Austria Mahler: Anna Larsson (mezzo), Gustavo Dudamel (conductor), Simón Bolívar Symphony Orchestra, Grosses Festspielhaus, Salzburg, 30.7.2013 (JFL)
Mahler: Symphony No.3
A complete Mahler cycle is not terribly novel these days, nor particularly imaginative programming for a large festival. Then again, with the amount of great orchestras and Mahler-savvy conductors in town that the Salzburg Festival can boast, it’s a perfectly welcome opportunity to get one’s annual Mahler fix: A full, high octane dose of it, with Riccardo Chailly (No.9), Gustavo Dudamel (Nos.3, 8, 7), Michael Gielen (No.6), Mariss Jansons (No.2), Zubin Mehta (No.5), Cornelius Meister (No.4), and Simon Rattle (No.1).
The El Sistema flagship, the Simón Bolívar Symphony Orchestra, takes on most of the Mahler duties at the Festival, with performances of the Third, Seventh, and Eighth Symphonies. The “Symphony of a Thousand” was broadcast live on medici.tv, where it can be watched for another few months. Tuesday, July 30th, the Third Symphony was on the program, also conducted by Dudamel whose career was launched with Mahler when he won the inaugural Bamberg Gustav Mahler Conducting Competition nine years ago.

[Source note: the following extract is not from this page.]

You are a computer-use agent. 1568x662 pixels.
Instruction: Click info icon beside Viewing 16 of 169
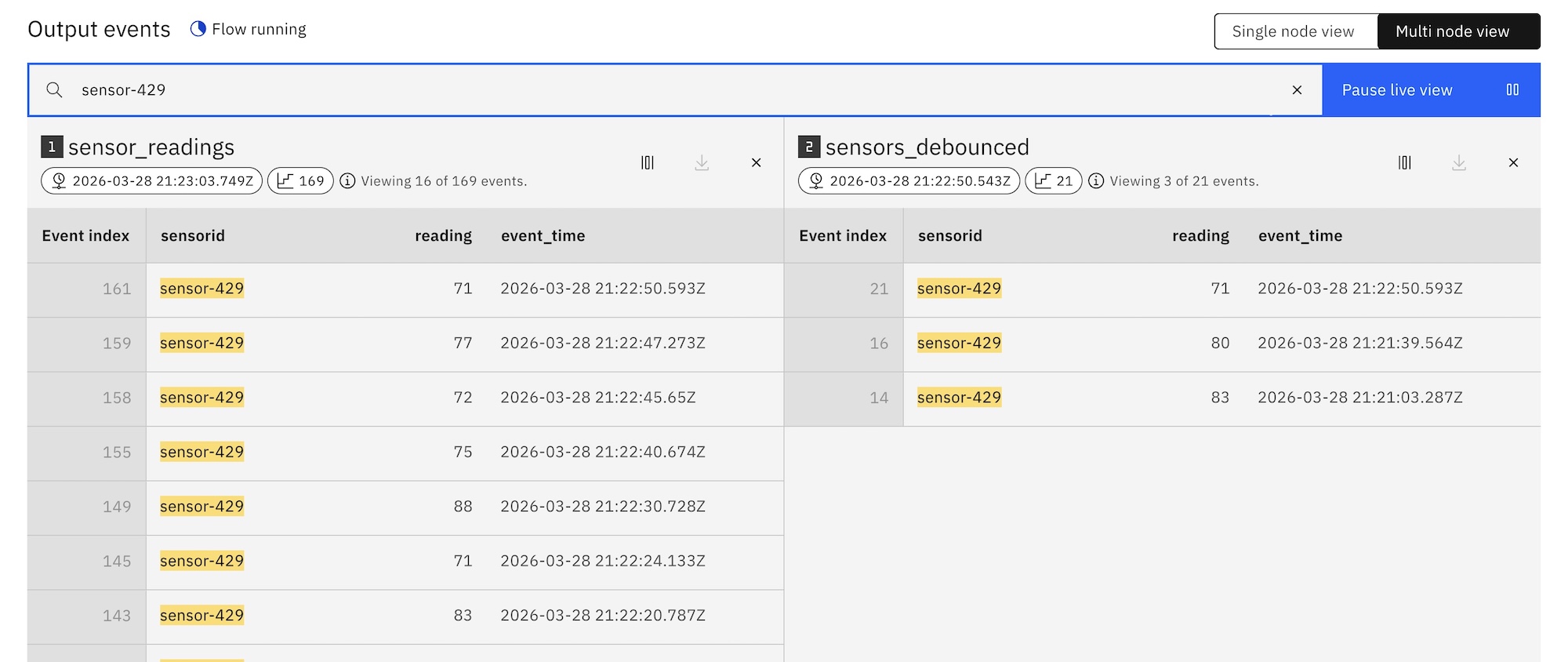pos(347,181)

Dudamel, who is routinely described as a “force of nature”, has a reputation not to come across on record as well as he does in concert. He has to be seen to be heard. That’s an assertion that’s hard to judge after a Mahler Third, which isn’t exactly the rabble-rousing fireworks kind of piece that exacerbates the difference between live and canned. The particular excellence of this performance might actually have been one that could well be caught on record.
G.Mahler, Sy. 3, C.Abbado / BPh / Larsson DG |
The Third is Mahler’s boldest symphony, his clichéd best, and when the finale is brought off ‘just right’, it is the symphony with the most ecstatically moving ending: A flight of music that carries the listener through a weightless journey of the imagination. Unfortunately none of the Mahler Thirds I’ve heard live in the last few years (Mariss Jansons/RCO, Vladimir Jurowski/LPO, Jansons/BRSO, Esa-Pekka Salonen/Dresden Staatskapelle, Fischer Iván/Munich Philharmonic, and Sebastian Weigle/Frankfurt O&M Orchestra) achieved quite get that sense of apotheosis I always hope for. Dudamel’s, at long last, did!
It’s safe to assume that few, if any, of the performers on stage of the Großes Festspielhaus have the kind of k.u.k. Ländler-exposure that can give an edge to Mahler interpreters over those who don’t have the ear tuned to that particular among many musico-cultural kernels that shape Mahler’s music. But what the youngish musicians of the Simón Bolívar SO do have—apart from an obvious penchant for enthusiasm and “loud”—is a willingness to throw themselves into the rhythmic and tonal shifts in Mahler. The moments when Mahler’s music tilts and changes the angle of the axis around which it flows. This—much more so than the many, often impotent climaxes in Mahler—is what makes the music and what propels it. If that’s true for Mahler in general, it’s particularly true for the Third Symphony which is not only the longest and most loosely structured among the lot, but also the one to most easily fall apart. And that’s precisely what didn’t happen.
Enthusiastic applause for the music after the rousing finale of the first movement was tut-tutted by the audience. But timid applause when Anna Larsson walked on stage seconds later was approved).
It might be churlish to pick out one instrumental group over another in such a well-performing, always coordinated, technically savvy ensemble. But apart from stunning individual performances (particularly the expressive oboe, but also the nearly flawless, behind-the-stage Posthorn), I thought the 14 (!) double basses played marvelously throughout: sensitive, incisive, with a snap and a sparkle when necessary, and delicately lush elsewhere. And so three movements went by, entertaining and well executed, and perhaps just a little short on lilt and flexibility. Then Anna Larsson opened here mouth to a dry and deeply colorful “O Mensch”, without hissing on the “sch”, wonderfully matching the depressed woodwinds and sighing trombones with which she traded calls and the performance started its slow, inexorable ascent from “very satisfactory” to “very special, indeed”. The Simón Bolivar National Youth Choir of Venezuela (and the Bimm-bamming Salzburg Festival Children’s Choir) skillfully threw themselves into the action, too.
And finally Dudamel launched the movement of movements in Mahler, the elevating, exalting finale, moving like no other Mahler-finale except that of the Ninth while being so much more typical Mahler than the latter. Avoiding all the treacherous lacunae, Dudamel perfectly pulled it from one end to the other, never slacking, never succumbing to tensionless pauses, building suspense and not releasing the reins too much, sailing along the planes irresistibly. It was, in a word, ideal… even with a minor instrumental blip or two: finally a Mahler Third finale that one could close one’s eyes to and genuinely feel the music throughout.